Se não sair, não posso fechar a porta que as minhas mãos abriram, e eu não gosto de portas abertas.

Principalmente a porta por onde nunca ninguém entra a não ser eu.

 

3

Todas as noites saio da minha casa, mas as minhas saídas nunca mudam.

São sempre as mesmas.

Dou sempre os mesmos passos, vou sempre pelas mesmas ruas, subo e desço sempre os mesmos passeios, dobro sempre as mesmas esquinas, e cruzo sempre com as mesmas pessoas.

Todas as noites vou pelas mesmas ruas, subo o desço os mesmos passeios, dobro as mesmas esquinas, e cruzo com as mesmas pessoas.

Todas as noites nos cruzamos, mas nenhuma delas me conhece, e eu também não as conheço.

Nenhuma delas para para conversar comigo, e eu também não paro para conversar com qualquer delas, ou sequer cumprimentá-las.

Cruzamo-nos como se nunca saíssemos, nos víssemos ou nos cruzássemos.

As minhas mãos não deixam.

Nunca se aproximam de ninguém, e também não me deixam aproximar seja de quem for.

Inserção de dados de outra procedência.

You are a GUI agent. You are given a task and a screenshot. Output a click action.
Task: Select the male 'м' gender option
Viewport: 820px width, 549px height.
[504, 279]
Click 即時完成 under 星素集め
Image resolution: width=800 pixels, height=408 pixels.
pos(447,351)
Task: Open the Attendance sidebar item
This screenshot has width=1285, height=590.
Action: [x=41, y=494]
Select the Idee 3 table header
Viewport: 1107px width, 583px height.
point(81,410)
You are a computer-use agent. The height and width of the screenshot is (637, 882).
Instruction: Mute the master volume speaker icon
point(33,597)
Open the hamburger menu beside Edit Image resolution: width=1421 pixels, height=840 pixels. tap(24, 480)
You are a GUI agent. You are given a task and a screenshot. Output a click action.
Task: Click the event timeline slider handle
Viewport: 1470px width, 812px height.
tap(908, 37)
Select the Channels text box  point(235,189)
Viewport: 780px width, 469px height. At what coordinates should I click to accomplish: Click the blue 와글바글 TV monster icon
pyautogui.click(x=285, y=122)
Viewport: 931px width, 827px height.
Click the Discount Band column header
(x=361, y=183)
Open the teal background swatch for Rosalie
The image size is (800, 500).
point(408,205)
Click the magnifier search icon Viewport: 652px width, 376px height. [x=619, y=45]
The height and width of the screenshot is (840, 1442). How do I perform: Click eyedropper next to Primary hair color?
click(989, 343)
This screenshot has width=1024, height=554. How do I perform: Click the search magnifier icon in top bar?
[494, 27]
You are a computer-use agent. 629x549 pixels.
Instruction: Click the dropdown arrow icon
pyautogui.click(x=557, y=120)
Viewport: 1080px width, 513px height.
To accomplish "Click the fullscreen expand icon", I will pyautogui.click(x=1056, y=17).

As pessoas passam por mim e eu passo por elas, mas é como se nunca saíssemos, nos víssemos ou nos cruzássemos.

Eu passo, e elas também passam.

Todas as noites eu passo por elas, e elas passam por mim, mas passamos como se nunca saíssemos, nos víssemos ou nos cruzássemos.

A distância entre nós é sempre a mesma, e embora eu não queira que seja, não consigo diminui-la.

As minhas mãos não deixam.

Nunca cumprimentam ninguém, e por isso também nunca ninguém me cumprimenta.

 

4

Faz pouco mais de meia hora que saí da minha casa, e já dobrei cinco esquinas.

Todas as noites dobro cinco esquinas.

A primeira ao sair de casa, a segunda um pouco mais distante, a terceira mais de quinhentos metros à frente, a quarta logo a seguir, e a quinta já no centro da cidade.

Sei que a próxima fica a menos de cem metros, quase junto ao rio, e não quero dobrá-la.

Hoje não quero dobrá-la.

Sinto-me cansado, e quero voltar para casa.

Hoje não quero andar mais, quero voltar para casa.

Estou no meio do passeio, já no centro da cidade, e paro.

Estou cansado, e quero voltar para casa.

Mas não posso.

As minhas mãos não deixam.

Cravam as unhas nas minhas coxas e obrigam-me a continuar andando.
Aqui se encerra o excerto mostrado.